= GIVEN TEXT =

Australia has said that it doesn’t want to develop either nuclear weapons or an indigenous nuclear fuel cycle, but other countries will be asking whether that will remain true over time.
Verbal assurances won’t be enough, argues Kimball. He and other arms-control advocates suggest that the US needs to develop legislation ensuring that Australia won’t use this agreement to develop an indigenous enrichment capability.
The non-proliferation community, and other nations, could decide to lobby for another legislative requirement—that the Australian naval reactors be designed for low enriched uranium (LEU) rather than HEU.
HEU is anything above 20% enrichment, but US naval reactors on submarines and aircraft carriers use fuel that is 93–97% enriched weapons-grade uranium.
Transferring HEU technology to a non-nuclear-weapon state is seen as a grave proliferation risk, because it could enable that state to move closer to a nuclear weapons breakout capability without penalty and because it increases the risk of nuclear theft by non-state actors for use in a basic gun-type nuclear device.

= EXTRACTED ENTRIES =
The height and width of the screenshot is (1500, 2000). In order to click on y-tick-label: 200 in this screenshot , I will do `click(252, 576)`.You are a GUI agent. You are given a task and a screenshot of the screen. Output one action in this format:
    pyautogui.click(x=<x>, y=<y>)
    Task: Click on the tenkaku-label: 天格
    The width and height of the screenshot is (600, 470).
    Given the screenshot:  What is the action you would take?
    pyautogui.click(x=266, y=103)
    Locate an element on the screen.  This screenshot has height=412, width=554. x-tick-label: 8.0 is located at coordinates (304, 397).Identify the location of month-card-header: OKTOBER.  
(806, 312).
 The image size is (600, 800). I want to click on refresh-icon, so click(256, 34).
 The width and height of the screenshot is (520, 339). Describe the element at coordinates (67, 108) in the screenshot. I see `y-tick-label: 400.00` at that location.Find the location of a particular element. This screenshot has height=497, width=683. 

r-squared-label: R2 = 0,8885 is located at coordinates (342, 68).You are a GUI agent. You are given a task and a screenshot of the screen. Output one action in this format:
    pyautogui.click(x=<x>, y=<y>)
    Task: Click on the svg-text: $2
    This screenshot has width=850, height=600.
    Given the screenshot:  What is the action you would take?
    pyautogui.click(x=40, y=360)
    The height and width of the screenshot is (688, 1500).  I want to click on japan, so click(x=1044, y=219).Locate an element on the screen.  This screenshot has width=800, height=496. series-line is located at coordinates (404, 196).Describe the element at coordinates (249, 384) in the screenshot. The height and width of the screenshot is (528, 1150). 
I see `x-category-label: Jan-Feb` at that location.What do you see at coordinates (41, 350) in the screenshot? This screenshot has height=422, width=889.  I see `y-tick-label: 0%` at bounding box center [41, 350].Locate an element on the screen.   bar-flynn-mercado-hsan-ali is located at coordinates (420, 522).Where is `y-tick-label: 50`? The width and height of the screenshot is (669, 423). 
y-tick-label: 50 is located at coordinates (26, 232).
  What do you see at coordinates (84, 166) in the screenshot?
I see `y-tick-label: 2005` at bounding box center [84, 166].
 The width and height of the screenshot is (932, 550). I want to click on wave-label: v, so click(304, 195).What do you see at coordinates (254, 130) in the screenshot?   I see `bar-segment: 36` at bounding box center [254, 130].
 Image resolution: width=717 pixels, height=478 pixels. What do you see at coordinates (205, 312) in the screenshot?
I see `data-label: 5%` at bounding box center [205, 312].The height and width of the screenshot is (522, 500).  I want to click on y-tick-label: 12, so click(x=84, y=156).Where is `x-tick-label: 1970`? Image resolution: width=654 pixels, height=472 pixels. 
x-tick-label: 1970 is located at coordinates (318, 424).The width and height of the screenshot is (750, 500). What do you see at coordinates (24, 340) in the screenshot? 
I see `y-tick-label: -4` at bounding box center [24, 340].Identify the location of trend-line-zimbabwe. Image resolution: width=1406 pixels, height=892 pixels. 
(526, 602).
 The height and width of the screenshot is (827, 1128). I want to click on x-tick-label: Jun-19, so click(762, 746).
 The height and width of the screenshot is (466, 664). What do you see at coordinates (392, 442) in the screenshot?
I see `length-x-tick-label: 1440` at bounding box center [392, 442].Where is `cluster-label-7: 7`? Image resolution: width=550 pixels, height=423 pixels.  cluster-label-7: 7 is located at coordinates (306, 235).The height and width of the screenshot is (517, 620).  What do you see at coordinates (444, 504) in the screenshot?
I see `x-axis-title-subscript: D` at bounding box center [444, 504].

= THE TASK =
Please reproduce the stretch of the passage on Australian naval reactors from "Australia has said" through "rather than HEU.". The rows have nothing to do with the passage on Australian naval reactors.

= SOLUTION TO THIS PROBLEM =
Australia has said that it doesn’t want to develop either nuclear weapons or an indigenous nuclear fuel cycle, but other countries will be asking whether that will remain true over time.
Verbal assurances won’t be enough, argues Kimball. He and other arms-control advocates suggest that the US needs to develop legislation ensuring that Australia won’t use this agreement to develop an indigenous enrichment capability.
The non-proliferation community, and other nations, could decide to lobby for another legislative requirement—that the Australian naval reactors be designed for low enriched uranium (LEU) rather than HEU.